Here's bike at charging station: 2 amps at 84v:
Here is the charging station / load center :
At left is big scroll fan to push air through heaters at lower voltage (40v ac) so they won't trip or burn. Main loads are two heaters: $25 ceramic and $20 cheapie. They both have 2 heat settings and 1 fan setting and helps me moderate larger currents at start of charging. 400 watts of light bulbs connected to 5a dimmer helps control lower currents and lets me keep manual "constant 21v per batt voltage", or a bit less, to be safer.
I really like the mountain type bike based ebike. Full suspension, big wide knobby tires, etc. I'm going down roads and paths now I would have avoided before. I've had 3, almost 4 flats in last 4 weeks. First 3 flats of my adult, and even most of my youth life. (!!) I wonder how well these kid bike tires and tubes will last ? I wouldn't be surprised if they're much more resistant than the high pressure tires I've been running. Next flat, I'm going full-on high rolling resistance, puncture proof/resistant tires and tubes.

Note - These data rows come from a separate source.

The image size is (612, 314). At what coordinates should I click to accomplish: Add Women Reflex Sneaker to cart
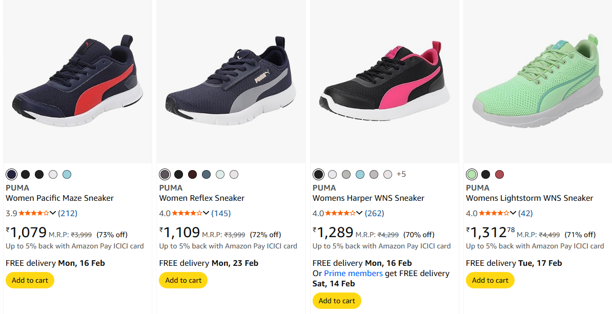183,280
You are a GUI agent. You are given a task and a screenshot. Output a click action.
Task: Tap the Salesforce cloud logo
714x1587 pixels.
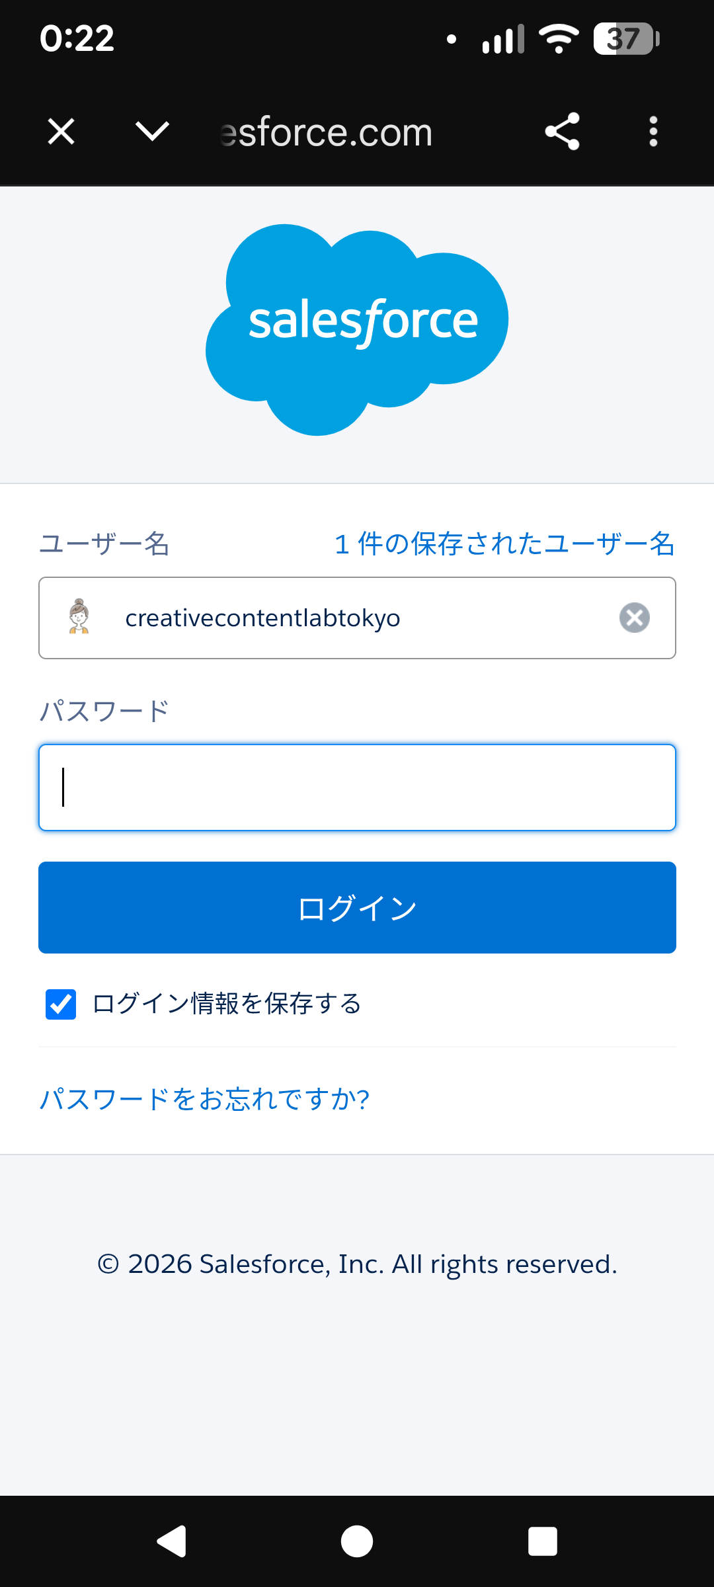coord(357,329)
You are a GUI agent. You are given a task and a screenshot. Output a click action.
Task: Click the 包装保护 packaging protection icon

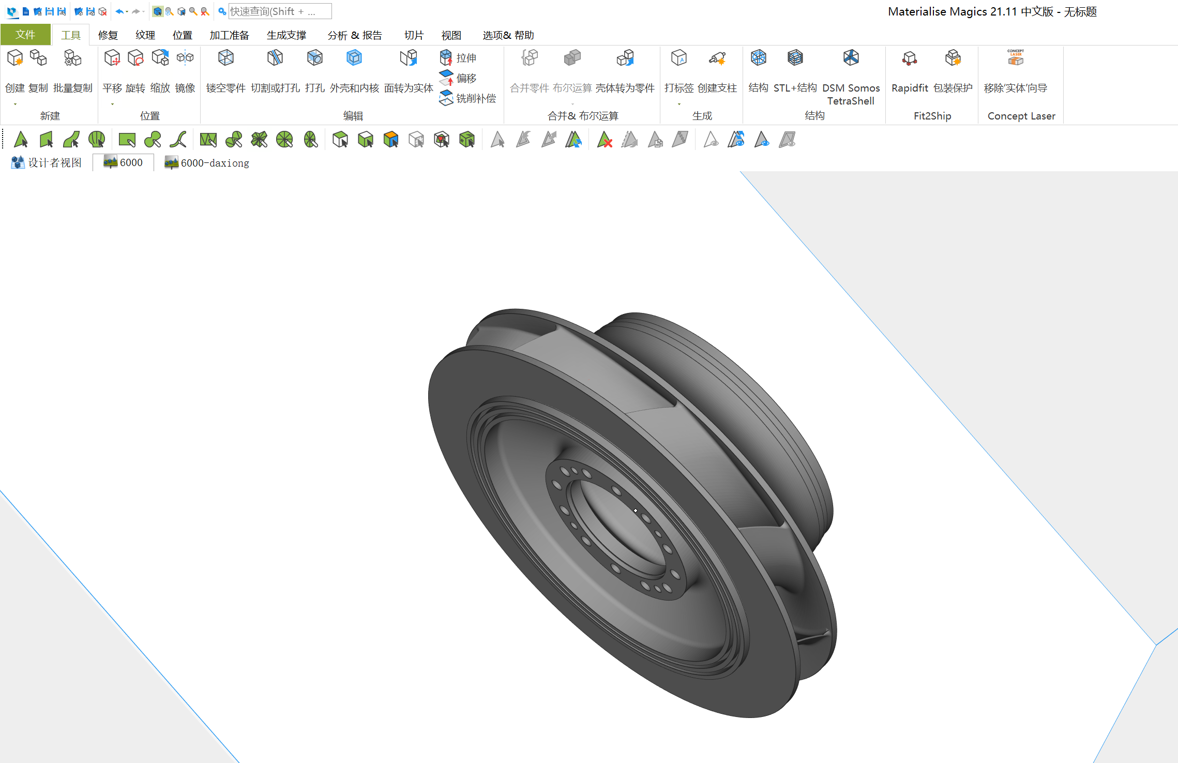(953, 58)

Gee, possibly close to $2k (with Cdn taxes) of stuff on this "$15" kids bike now.
Bet that kid would want it back now !
On the recumbent, people often didn't notice it's an ebike. On this bike, lots more people notice, when they see my bunched up legs aren't moving, they usually figure there's some other power source. I ring the little bell when I get people yelling what seems to be positive stuff; like the high-school girls at the bus stop last night. (Yeah, I wrote bust and backspaced the T.)